Hickey first stood for the Dáil in the 1937 general election in the Cork Borough constituency, but narrowly missed being elected. He was more successful in the 1938 election, unseating Richard Anthony, a former Labour TD who left the Party in the 1920s and sat as an independent.
Hickey made international headlines in February 1939, when, as Lord Mayor of Cork, he refused to give a civic reception to the captain and crew of the German warship SMS Schlesien which was on a 'courtesy visit' to Cork Harbour flying the Nazi flag (in spite of Irish neutrality). The Schlesien was a 13,000 tonne World War I battleship, but was involved in the attack on Danzig, Poland, just seven months later at the start of WW II. Hickey's reasoning for the refusal to entertain the German crew was stated to be a slight by the German media on the occasion of the death of Pope Pius XI some time earlier. Hickey said, "the insult given to the Catholic world on the death of the Pope, when the responsible German Press termed our Holy Father a political adventurer”. See tribute from Michael O'Riordan, Communist Party of Ireland, to Hickey (part of speech to Labour Party conference, Cork, 1999).

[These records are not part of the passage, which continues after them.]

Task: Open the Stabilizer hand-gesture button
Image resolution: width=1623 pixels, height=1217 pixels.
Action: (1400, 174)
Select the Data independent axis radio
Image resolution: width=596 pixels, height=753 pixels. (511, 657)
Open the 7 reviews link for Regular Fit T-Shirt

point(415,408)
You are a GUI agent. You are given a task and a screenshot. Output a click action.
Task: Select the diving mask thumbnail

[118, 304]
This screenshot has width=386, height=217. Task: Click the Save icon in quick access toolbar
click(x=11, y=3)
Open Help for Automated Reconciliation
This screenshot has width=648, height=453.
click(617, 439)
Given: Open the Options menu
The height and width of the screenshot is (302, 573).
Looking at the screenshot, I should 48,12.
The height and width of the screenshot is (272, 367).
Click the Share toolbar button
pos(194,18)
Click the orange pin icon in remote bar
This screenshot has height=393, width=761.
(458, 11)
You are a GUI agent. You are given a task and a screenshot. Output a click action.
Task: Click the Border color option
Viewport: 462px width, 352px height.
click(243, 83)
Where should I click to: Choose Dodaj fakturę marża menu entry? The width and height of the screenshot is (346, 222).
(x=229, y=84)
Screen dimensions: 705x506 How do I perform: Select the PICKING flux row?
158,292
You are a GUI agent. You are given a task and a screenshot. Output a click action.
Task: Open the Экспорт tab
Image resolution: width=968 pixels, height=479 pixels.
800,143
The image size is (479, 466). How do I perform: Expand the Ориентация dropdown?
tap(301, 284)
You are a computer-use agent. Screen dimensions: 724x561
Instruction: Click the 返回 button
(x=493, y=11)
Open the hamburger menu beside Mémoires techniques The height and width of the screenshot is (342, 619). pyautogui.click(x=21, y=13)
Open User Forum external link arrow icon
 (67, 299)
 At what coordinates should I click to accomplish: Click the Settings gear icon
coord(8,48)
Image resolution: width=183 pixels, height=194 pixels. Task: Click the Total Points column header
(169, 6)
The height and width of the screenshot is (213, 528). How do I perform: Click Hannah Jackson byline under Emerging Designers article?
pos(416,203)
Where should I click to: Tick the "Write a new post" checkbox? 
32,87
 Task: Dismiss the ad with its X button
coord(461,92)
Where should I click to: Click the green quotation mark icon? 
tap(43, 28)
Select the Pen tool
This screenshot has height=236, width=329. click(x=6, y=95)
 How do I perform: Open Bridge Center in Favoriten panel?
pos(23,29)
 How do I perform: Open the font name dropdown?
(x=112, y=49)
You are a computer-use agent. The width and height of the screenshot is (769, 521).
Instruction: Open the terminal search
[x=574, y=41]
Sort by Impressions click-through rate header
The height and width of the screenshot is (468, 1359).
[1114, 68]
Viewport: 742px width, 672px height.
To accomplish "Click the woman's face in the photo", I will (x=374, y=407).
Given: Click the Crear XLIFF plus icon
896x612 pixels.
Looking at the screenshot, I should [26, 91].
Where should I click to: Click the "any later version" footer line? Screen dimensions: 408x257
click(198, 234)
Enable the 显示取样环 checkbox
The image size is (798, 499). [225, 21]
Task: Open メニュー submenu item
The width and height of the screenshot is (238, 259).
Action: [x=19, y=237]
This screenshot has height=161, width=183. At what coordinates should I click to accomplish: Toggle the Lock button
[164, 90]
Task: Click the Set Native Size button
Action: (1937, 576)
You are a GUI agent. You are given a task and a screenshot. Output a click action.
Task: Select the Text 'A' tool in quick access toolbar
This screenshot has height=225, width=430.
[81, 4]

Hickey was one of the six TDs who left Labour in 1944 to form the National Labour Party, and it was as a National Labour Party candidate that he was defeated at the 1943 and 1944 general elections. He was re-elected to the 13th Dáil in the 1948 election as a National Labour candidate, and after the split in Labour was healed, he was returned to the Dáil for a final time in the 1951 general election.
After his defeat in the 1954 general election, he stood unsuccessfully for election to Seanad Éireann, but was nominated to the 8th Seanad by the Taoiseach John A. Costello.